After configuration, the client directs its request to a URL that includes the host and port, which identifies the listener, and either the SID or database service name, which identifies the database. The following shows the syntax for this request:

sess_iiop://<hostname>/:<portnumber>/:<SID | service_name>

Taking the configuration shown in the listener.ora file above, your URL would contain the following values:

sess_iiop://sales-server/:2481/:orcl

Displaying Current Listening Endpoints

Whether the listening endpoints are registered dynamically or statically, you can display the current endpoints through the lsnrctl command, as follows:

% lsnrctl
> set display to normal
> status

SSL Configuration for EJB and CORBA

Oracle9i also supports the use of authentication data such as certificates and private keys, required for use by SSL in combination with GIOP. To configure your transport to be SSL-enabled with GIOP, do the following:

Note: The SSL listening endpoint is automatically registered with a listener. To verify that an SSL endpoint is registered with your listener, follow the directions given in "Displaying Current Listening Endpoints".

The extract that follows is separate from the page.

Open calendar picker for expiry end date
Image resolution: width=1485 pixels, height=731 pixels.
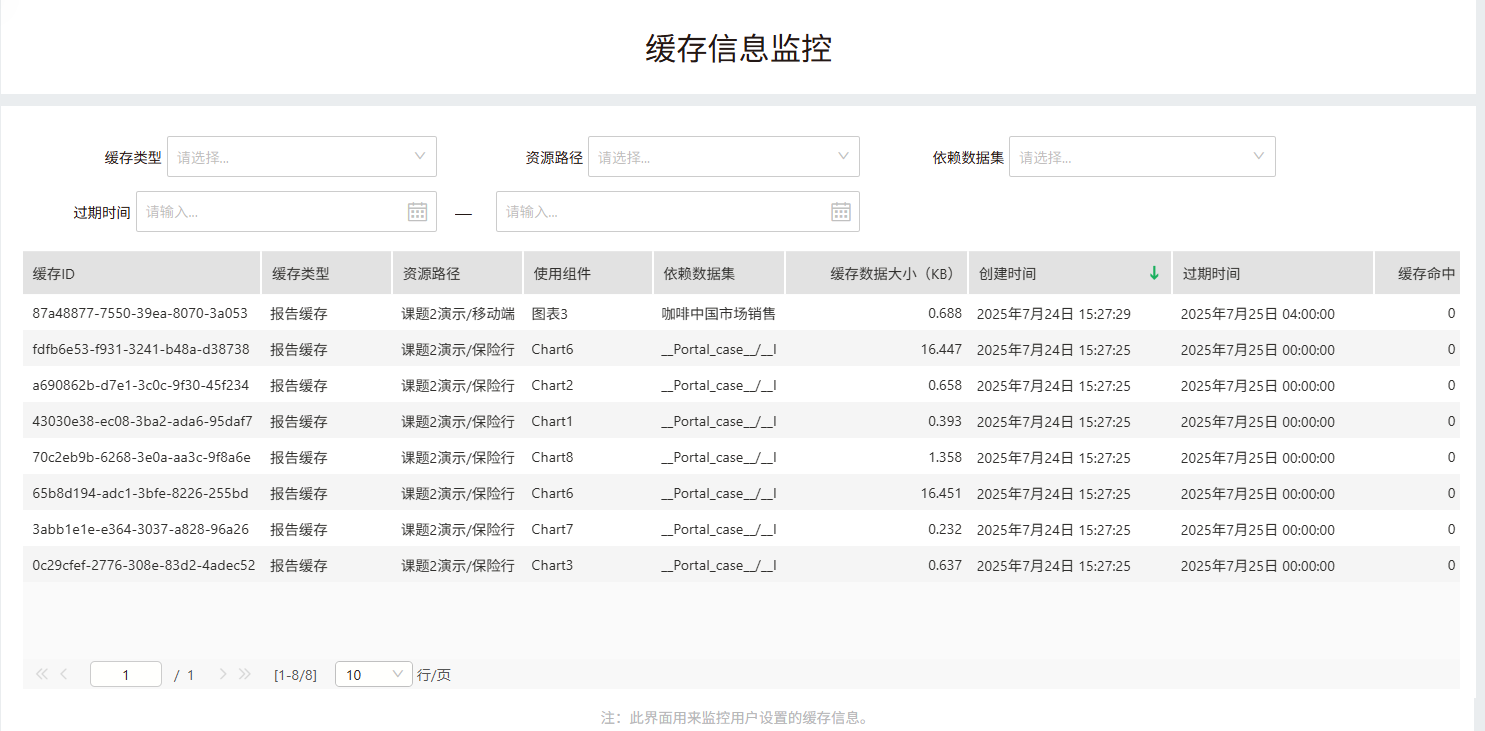coord(840,212)
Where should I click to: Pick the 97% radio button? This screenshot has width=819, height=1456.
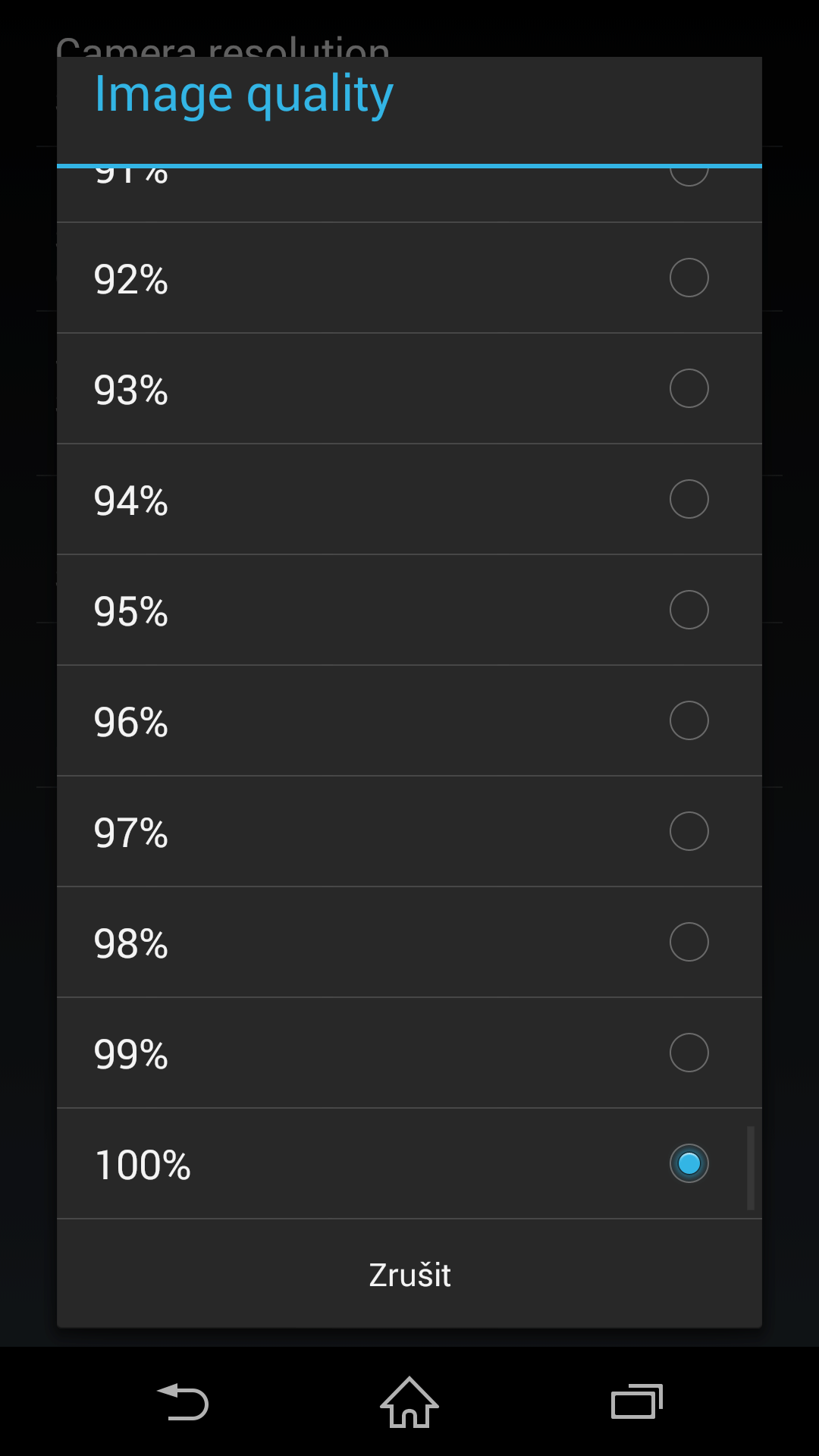(x=689, y=831)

1. Enable the DISPATCHERS to be SSL-enabled.

2. Specify the SSL wallet to be used when configuring both the listener and database.

The following sections explain how to accomplish these steps.

Enable the DISPATCHERS for SSL

You must edit the database initialization file to add an SSL-enabled dispatcher. Uncomment the DISPATCHERS parameter in the database initialization file that defines the TCPS port. During installation, the Database Configuration Assistant always includes a commented-out line for SSL TCP/IP. This line is as follows:

dispatchers="(protocol=tcps)(presentation=oracle.aurora.server.SGiopServer)"

Configure the Wallet Location through Oracle Net Manager

Modify the listener to accept SSL requests on port 2482.

1. Start Oracle Net Manager.
   • On UNIX, run netmgr at $ORACLE_HOME/bin.

   • On Windows NT, choose Start > Programs > Oracle - HOME_NAME > Network Administration > Oracle Net Manager.

2. In the navigator pane, expand Local > Profile.

3. From the pull-down list, select Oracle Advanced Security > SSL.

   This brings you to the listening port panel, as shown in Figure 3-5.

   Figure 3-5 IIOP listening port configuration

   
   
   Text description of the illustration ssl2.gif
4. On the "Configure SSL for:" line, select the "Server" radio button.

5. Under "Wallet Directory", enter the location for the wallet.

6. If you desire a certain SSL version, choose the appropriate version on the SSL version pulldown list.

7. If you want the client to authenticate itself by providing certificates, select the "Require Client Authentication" checkbox.

8. Choose File > Save Network Configuration.

These steps will add wallet and SSL configuration information into both the listener and database configuration files. You must specify the SSL wallet location in both the listener and database configuration files: both entities must locate the wallet for certificate handshake capabilities.

The listener.ora file:

ssl_client_authentication=false 
ssl_version=undetermined 

Both of these parameters apply to the database and to the listener.

The ssl_client_authentication parameter is defaulted to FALSE. The value for this parameter is defined, as follows:

• FALSE--The server-side always authenticates itself to the client using a certificate. The client only authenticates itself to the server with username and password.

• TRUE--Both the client and server authenticate to each other using certificates.

The sqlnet.ora database file:

ssl_client_authentication=true 
ssl_version=0
sqlnet.crypto_seed=<seed_info>

You can specify a specific SSL version number, such as 3.0, in the ssl_version parameter. The ssl_version value of 0 means that the version is undetermined and will be agreed upon during handshake. SSL version 2.0 is not supported.

Within both the listener's listener.ora and database's sqlnet.ora files, the wallet location is specified:

oss.source.my_wallet=  

   (source=
      (method=file)
      (method_data=  
        (directory=wallet_location)))

The Oracle Advanced Security Administrator's Guide describes how to set up the SSL wallet with the appropriate certificates.